Records excerpted from a collection:
--- START ---

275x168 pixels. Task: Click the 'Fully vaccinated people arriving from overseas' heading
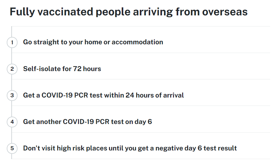pos(128,12)
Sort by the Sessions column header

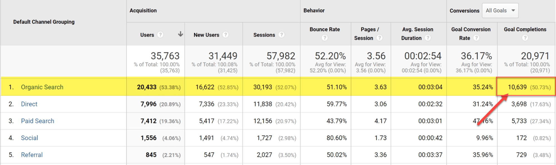(264, 35)
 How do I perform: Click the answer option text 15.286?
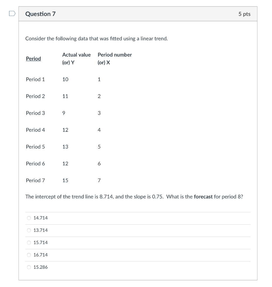40,267
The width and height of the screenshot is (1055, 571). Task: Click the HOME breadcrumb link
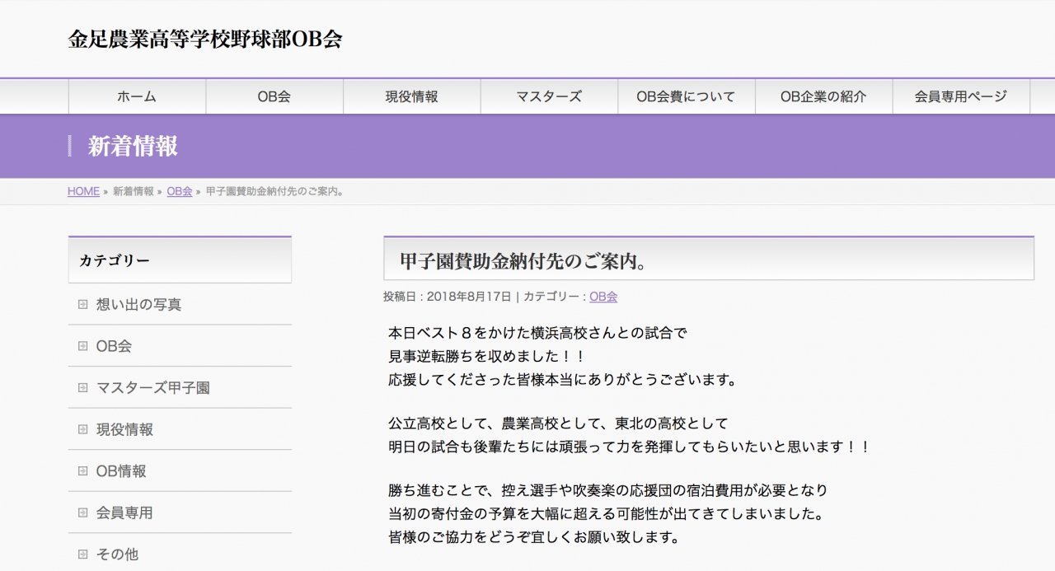pos(82,191)
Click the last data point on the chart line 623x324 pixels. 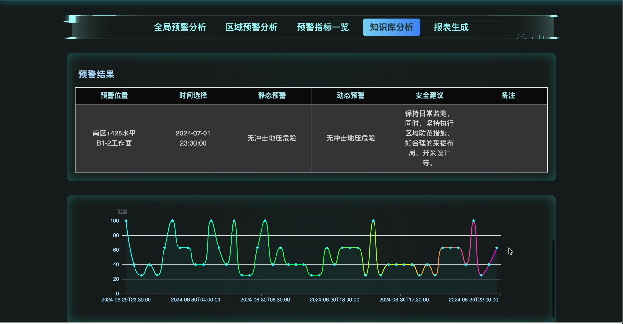497,248
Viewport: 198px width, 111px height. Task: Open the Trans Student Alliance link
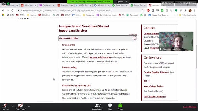(x=154, y=96)
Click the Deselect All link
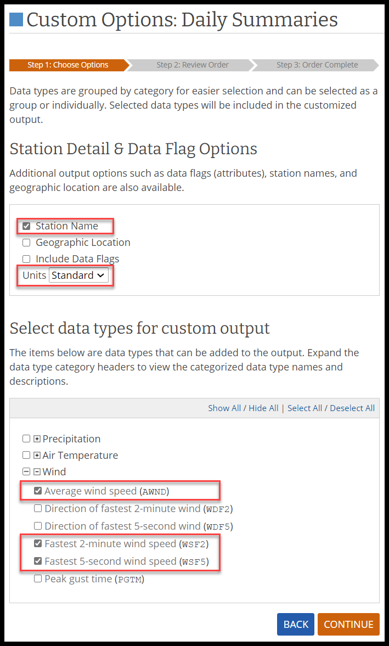389x646 pixels. coord(352,408)
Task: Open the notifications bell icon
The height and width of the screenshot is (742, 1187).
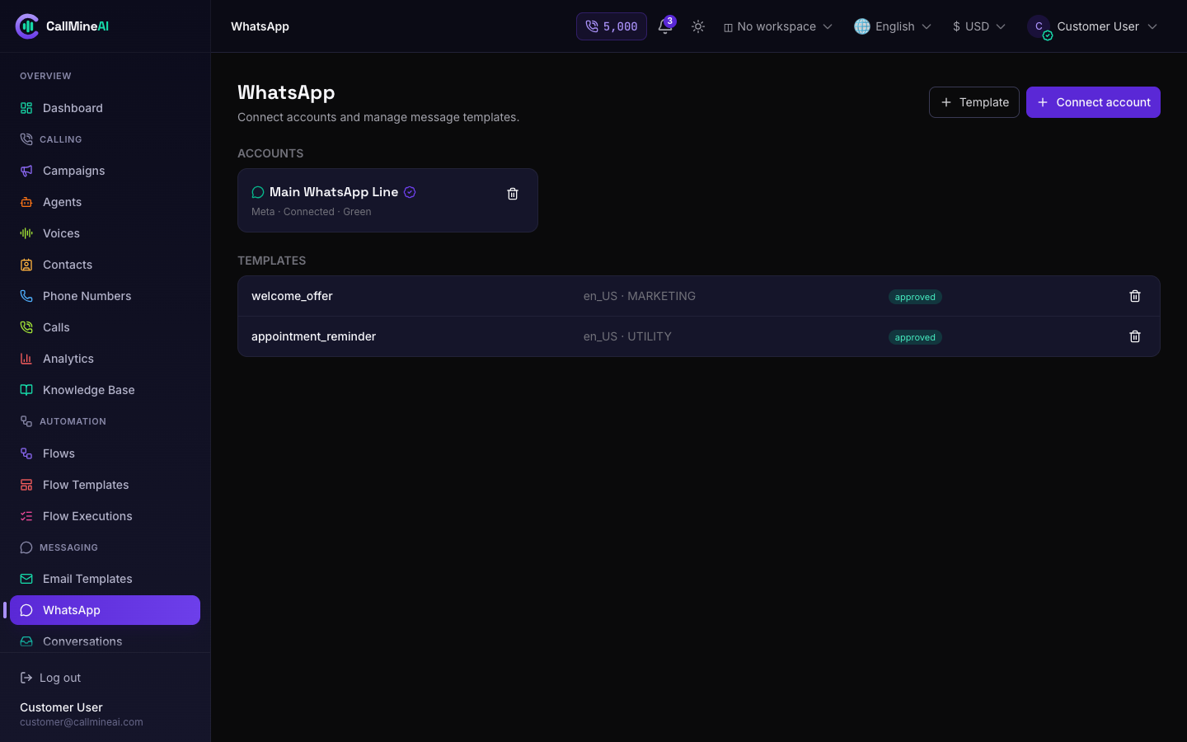Action: pyautogui.click(x=665, y=26)
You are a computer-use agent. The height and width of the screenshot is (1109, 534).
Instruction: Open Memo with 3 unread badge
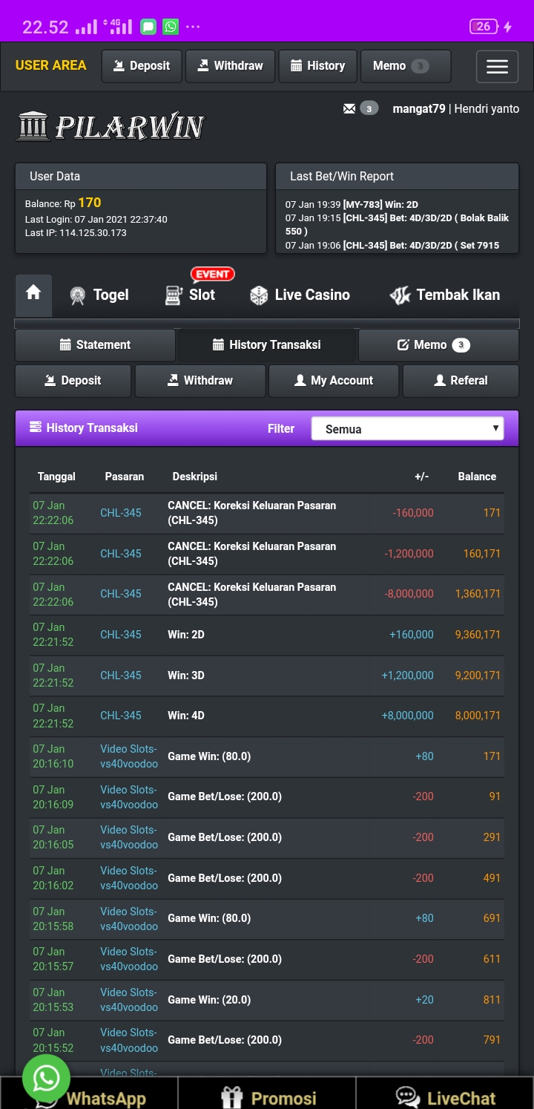(x=438, y=345)
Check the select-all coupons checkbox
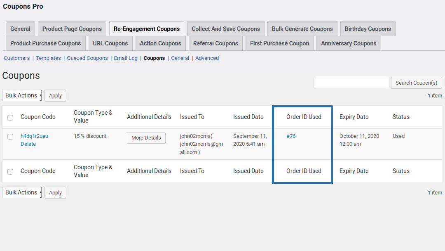445x251 pixels. coord(10,117)
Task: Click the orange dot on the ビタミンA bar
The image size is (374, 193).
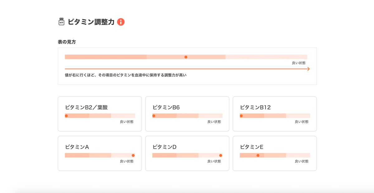Action: click(x=133, y=155)
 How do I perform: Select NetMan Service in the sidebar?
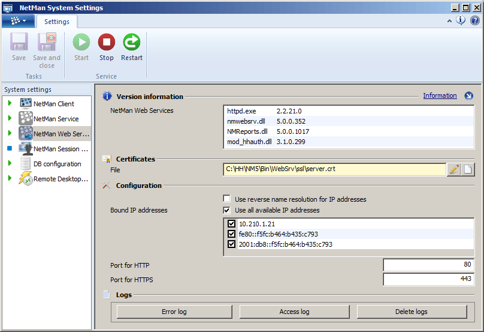click(56, 119)
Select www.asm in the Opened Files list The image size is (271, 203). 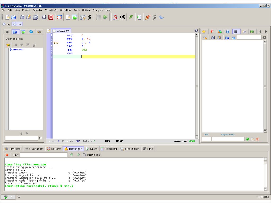tap(18, 49)
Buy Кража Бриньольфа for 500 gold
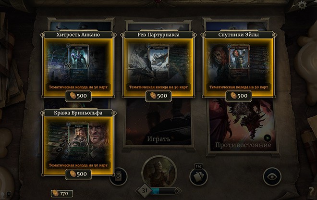Screen dimensions: 317x200 pos(78,174)
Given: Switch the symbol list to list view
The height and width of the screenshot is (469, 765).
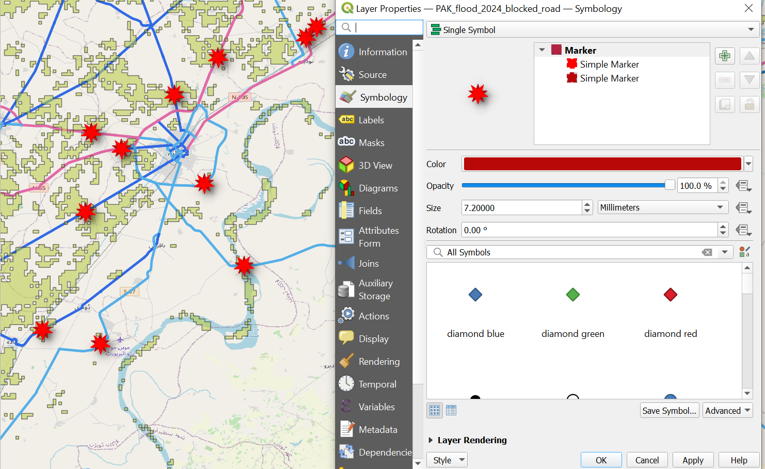Looking at the screenshot, I should coord(451,411).
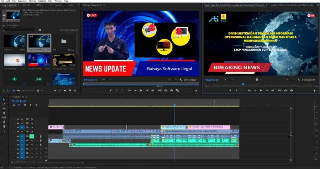
Task: Hide video track V2 with eye icon
Action: pyautogui.click(x=32, y=128)
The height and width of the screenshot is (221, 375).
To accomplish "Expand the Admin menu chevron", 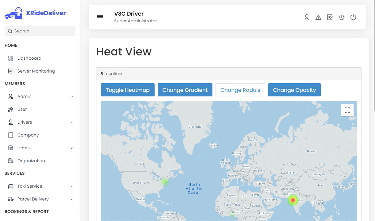I will (72, 97).
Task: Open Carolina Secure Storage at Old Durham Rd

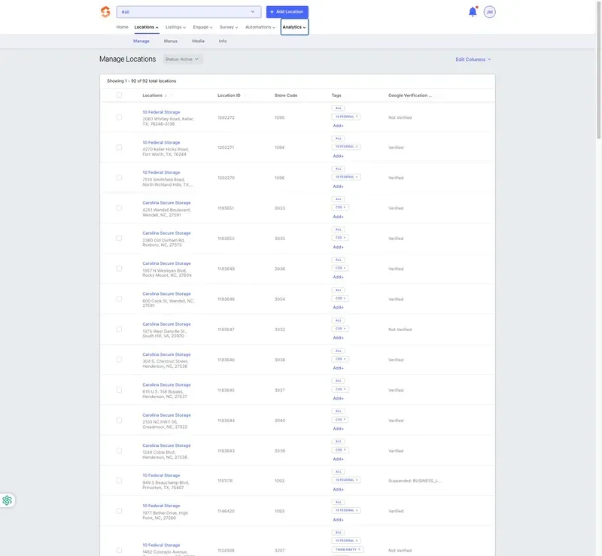Action: [166, 233]
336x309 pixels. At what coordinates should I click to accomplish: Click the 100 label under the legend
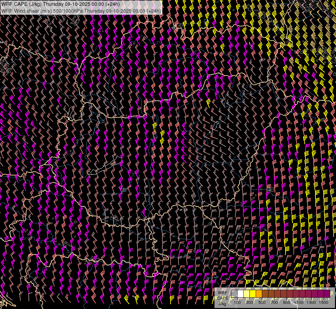click(x=237, y=302)
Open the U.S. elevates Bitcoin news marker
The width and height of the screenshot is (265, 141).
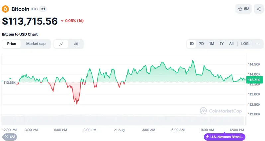coord(225,137)
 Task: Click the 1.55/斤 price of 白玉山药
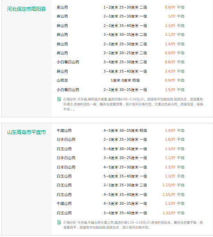tap(169, 194)
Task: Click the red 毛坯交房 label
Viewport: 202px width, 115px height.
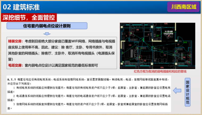Action: (x=15, y=65)
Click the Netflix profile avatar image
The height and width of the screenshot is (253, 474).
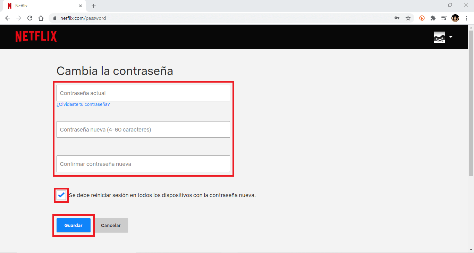tap(439, 37)
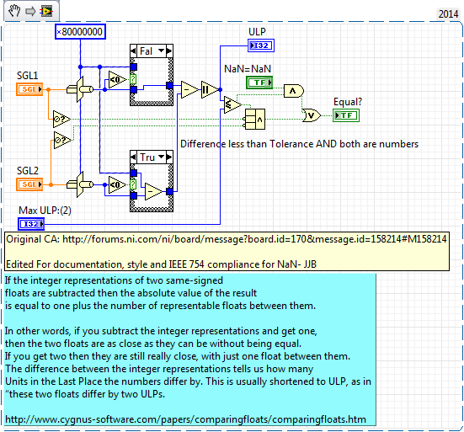Click the Equal? boolean indicator terminal
This screenshot has height=432, width=464.
click(346, 115)
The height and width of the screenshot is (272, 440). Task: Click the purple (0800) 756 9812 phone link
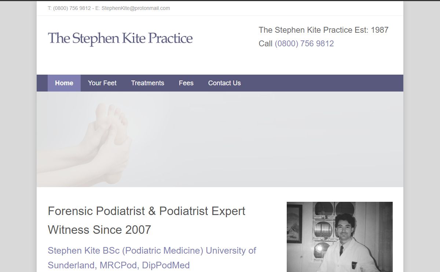tap(304, 44)
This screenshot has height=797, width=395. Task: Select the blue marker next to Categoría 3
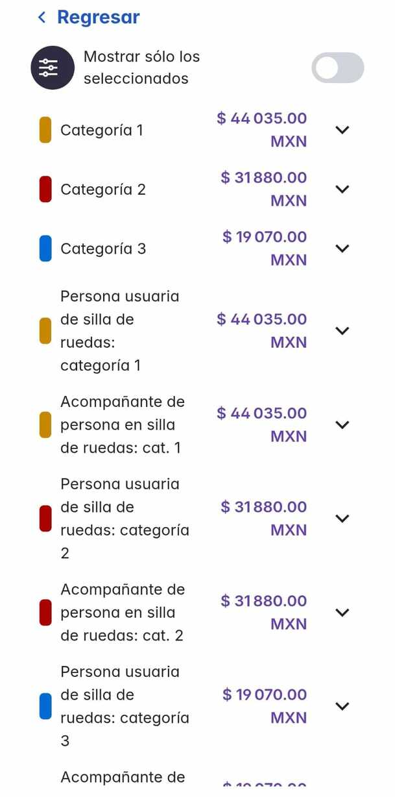tap(44, 248)
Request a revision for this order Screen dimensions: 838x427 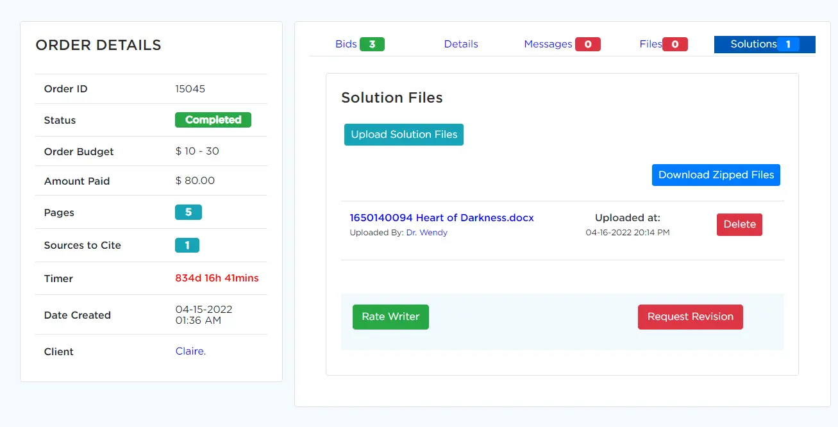[690, 317]
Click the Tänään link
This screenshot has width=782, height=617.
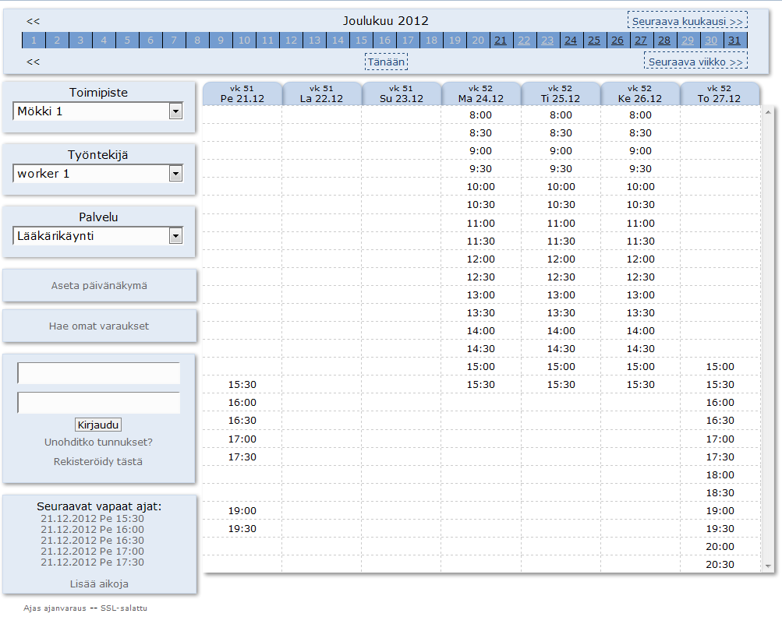(x=386, y=62)
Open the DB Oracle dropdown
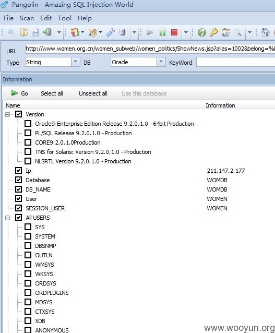The width and height of the screenshot is (275, 333). (x=161, y=62)
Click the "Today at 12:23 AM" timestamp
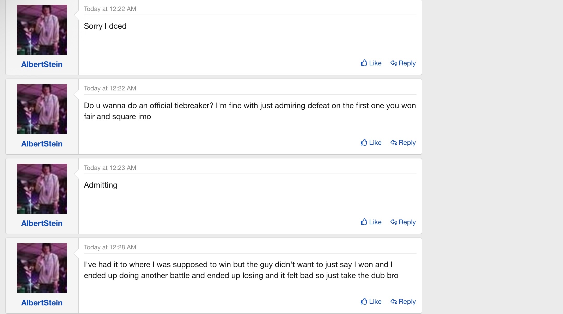Screen dimensions: 563x314 tap(110, 168)
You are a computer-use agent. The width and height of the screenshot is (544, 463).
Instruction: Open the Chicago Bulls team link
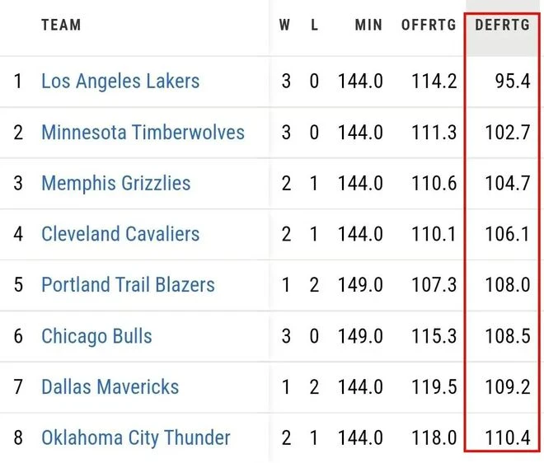[96, 336]
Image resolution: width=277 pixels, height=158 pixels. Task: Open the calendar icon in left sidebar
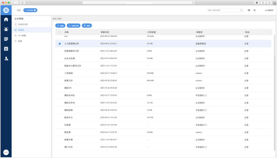click(6, 49)
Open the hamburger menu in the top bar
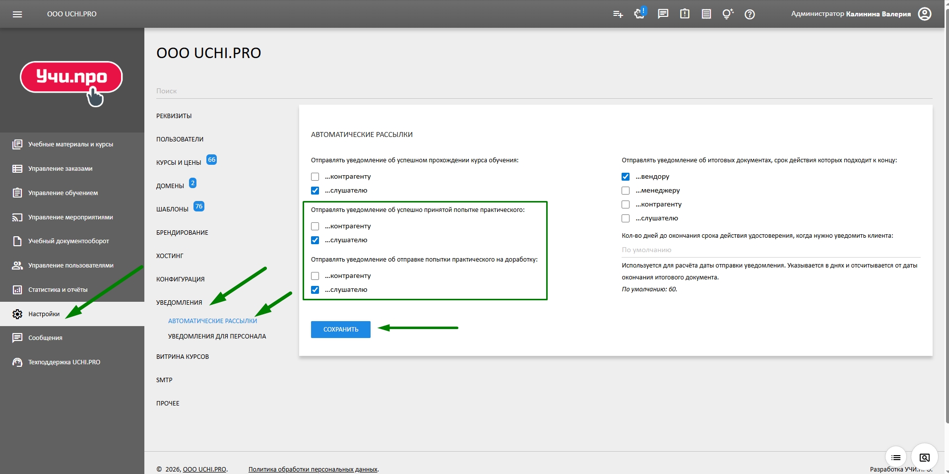This screenshot has width=949, height=474. tap(17, 14)
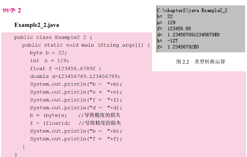Click the "例子 2" heading

pos(12,11)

--- END ---

• TASK INSTRUCTIONS
Would you copy every line of the entries that includes the word "computer"?

• OUTPUT FOR THIS TASK
You are a computer-use agent. The height and width of the screenshot is (1109, 534).
You are a computer-use agent. The width and height of the screenshot is (544, 463).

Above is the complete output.